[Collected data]
===

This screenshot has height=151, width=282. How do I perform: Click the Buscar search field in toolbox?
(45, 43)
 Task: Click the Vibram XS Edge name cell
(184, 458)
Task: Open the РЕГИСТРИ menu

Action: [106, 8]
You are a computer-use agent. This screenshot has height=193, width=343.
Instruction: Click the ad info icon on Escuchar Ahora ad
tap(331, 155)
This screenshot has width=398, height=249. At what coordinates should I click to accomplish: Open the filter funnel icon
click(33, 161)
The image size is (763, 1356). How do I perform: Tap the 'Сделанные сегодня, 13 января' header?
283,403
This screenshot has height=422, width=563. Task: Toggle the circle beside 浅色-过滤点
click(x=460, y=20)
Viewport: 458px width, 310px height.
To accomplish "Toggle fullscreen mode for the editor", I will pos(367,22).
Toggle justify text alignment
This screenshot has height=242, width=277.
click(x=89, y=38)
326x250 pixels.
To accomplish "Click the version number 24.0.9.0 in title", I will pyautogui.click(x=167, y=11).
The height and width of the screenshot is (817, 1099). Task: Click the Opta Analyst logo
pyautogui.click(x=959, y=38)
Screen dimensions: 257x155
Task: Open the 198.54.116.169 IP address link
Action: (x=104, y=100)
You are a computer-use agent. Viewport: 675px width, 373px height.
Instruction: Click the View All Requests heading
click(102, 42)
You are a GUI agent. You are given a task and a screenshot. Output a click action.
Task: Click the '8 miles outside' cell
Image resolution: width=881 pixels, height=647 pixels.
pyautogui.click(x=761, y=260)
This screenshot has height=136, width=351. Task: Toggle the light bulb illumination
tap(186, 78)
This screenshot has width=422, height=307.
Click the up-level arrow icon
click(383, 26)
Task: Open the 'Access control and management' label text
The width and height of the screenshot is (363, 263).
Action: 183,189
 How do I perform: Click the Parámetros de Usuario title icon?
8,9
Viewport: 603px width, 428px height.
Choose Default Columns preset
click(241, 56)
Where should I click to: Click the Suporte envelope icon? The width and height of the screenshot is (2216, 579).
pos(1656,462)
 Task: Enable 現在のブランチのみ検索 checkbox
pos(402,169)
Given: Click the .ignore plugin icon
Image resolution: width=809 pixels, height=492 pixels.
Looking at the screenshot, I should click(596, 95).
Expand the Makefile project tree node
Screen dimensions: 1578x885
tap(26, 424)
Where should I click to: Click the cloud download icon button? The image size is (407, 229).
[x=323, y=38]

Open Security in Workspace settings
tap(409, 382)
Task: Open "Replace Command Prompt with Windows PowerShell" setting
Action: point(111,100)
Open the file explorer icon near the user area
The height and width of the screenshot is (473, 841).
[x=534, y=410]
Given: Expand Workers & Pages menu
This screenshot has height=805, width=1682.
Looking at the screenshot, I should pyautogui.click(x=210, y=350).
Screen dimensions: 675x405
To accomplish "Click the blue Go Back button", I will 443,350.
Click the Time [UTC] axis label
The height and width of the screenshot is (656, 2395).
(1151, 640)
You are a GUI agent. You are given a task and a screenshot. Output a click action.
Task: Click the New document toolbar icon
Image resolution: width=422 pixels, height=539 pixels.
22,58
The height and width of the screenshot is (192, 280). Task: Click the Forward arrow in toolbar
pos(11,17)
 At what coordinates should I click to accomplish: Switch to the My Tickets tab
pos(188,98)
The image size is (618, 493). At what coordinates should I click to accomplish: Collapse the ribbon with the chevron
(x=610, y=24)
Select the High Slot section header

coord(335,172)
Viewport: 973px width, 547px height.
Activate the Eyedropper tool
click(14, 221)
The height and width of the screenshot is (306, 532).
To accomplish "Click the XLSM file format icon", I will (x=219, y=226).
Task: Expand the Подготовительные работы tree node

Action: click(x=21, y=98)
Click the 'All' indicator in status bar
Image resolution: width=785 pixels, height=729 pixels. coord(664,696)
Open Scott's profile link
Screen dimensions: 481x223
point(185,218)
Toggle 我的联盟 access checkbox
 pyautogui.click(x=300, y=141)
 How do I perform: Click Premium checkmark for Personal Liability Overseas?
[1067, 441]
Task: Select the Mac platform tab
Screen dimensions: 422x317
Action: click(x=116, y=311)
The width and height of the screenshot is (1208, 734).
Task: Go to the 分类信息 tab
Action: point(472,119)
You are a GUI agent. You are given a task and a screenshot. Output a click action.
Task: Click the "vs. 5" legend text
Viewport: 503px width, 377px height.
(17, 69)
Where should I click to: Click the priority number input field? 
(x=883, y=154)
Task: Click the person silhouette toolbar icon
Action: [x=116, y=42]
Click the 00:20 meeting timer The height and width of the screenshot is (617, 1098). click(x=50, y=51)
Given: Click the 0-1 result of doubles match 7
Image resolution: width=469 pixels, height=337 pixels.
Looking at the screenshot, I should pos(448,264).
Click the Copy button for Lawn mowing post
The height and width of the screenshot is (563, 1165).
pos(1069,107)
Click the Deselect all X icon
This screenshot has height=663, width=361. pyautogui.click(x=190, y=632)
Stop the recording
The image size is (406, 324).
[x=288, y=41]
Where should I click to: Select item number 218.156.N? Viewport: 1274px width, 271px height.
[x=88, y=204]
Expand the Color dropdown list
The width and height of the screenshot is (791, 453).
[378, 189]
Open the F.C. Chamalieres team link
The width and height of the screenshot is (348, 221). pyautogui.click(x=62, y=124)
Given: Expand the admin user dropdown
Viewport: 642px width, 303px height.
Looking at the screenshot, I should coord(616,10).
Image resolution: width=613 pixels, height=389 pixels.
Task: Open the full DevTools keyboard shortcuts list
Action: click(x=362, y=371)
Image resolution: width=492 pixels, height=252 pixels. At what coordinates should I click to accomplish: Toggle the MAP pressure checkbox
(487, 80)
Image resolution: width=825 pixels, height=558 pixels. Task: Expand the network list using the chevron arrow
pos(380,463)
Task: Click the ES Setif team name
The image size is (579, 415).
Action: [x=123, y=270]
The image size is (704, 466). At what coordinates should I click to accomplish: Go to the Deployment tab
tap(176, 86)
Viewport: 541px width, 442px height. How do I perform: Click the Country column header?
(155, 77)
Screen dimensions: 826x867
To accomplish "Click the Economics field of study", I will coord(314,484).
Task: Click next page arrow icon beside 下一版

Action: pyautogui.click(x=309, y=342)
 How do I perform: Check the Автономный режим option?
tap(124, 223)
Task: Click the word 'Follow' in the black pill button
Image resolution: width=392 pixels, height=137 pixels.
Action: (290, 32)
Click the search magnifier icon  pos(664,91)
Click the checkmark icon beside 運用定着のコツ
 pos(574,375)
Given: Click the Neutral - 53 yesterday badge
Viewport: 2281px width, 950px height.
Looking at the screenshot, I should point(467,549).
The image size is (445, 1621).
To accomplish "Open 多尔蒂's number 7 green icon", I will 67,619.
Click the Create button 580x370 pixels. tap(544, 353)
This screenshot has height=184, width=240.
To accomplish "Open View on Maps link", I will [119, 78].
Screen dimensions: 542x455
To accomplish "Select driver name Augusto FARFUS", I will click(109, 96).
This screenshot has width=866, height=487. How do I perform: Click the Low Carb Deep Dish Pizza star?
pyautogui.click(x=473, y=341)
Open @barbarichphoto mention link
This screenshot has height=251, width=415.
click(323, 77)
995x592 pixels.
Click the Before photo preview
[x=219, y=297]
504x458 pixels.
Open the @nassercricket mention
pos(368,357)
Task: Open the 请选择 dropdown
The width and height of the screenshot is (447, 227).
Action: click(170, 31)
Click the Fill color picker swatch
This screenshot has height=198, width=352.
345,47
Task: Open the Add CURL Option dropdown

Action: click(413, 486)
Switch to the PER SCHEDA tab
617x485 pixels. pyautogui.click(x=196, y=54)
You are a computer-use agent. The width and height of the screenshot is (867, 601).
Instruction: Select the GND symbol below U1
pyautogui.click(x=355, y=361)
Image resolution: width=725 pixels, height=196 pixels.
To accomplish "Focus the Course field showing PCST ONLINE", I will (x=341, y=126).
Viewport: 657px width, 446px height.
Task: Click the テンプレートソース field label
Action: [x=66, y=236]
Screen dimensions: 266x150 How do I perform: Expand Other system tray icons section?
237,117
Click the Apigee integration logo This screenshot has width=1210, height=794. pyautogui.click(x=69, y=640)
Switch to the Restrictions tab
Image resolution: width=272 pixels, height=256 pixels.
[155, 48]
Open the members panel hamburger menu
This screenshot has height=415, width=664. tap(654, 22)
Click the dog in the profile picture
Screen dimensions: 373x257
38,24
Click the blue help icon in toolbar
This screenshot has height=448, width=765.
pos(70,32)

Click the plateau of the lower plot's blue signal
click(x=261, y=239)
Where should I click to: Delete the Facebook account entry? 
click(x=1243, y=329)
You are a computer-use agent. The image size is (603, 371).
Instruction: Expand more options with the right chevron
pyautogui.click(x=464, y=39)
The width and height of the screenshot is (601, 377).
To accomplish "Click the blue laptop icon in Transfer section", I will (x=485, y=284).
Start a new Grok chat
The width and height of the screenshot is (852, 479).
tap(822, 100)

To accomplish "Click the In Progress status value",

===

§ **Action item**:
Write out a verbatim copy of the data, beginning with its first line and ending with the line that contains "Task: Click the '8 miles outside' cell".

§ **Result for this exercise**:
This screenshot has height=151, width=282. How do I perform: Click the Buscar search field in toolbox?
(45, 43)
 Task: Click the Vibram XS Edge name cell
(184, 458)
Task: Open the РЕГИСТРИ menu

Action: [106, 8]
You are a computer-use agent. This screenshot has height=193, width=343.
Instruction: Click the ad info icon on Escuchar Ahora ad
tap(331, 155)
This screenshot has width=398, height=249. At what coordinates should I click to accomplish: Open the filter funnel icon
click(33, 161)
The image size is (763, 1356). How do I perform: Tap the 'Сделанные сегодня, 13 января' header?
283,403
This screenshot has height=422, width=563. Task: Toggle the circle beside 浅色-过滤点
click(x=460, y=20)
Viewport: 458px width, 310px height.
To accomplish "Toggle fullscreen mode for the editor", I will pos(367,22).
Toggle justify text alignment
This screenshot has height=242, width=277.
click(x=89, y=38)
326x250 pixels.
To accomplish "Click the version number 24.0.9.0 in title", I will pyautogui.click(x=167, y=11).
The height and width of the screenshot is (817, 1099). Task: Click the Opta Analyst logo
pyautogui.click(x=959, y=38)
Screen dimensions: 257x155
Task: Open the 198.54.116.169 IP address link
Action: (x=104, y=100)
You are a computer-use agent. Viewport: 675px width, 373px height.
Instruction: Click the View All Requests heading
click(102, 42)
You are a GUI agent. You are given a task and a screenshot. Output a click action.
Task: Click the '8 miles outside' cell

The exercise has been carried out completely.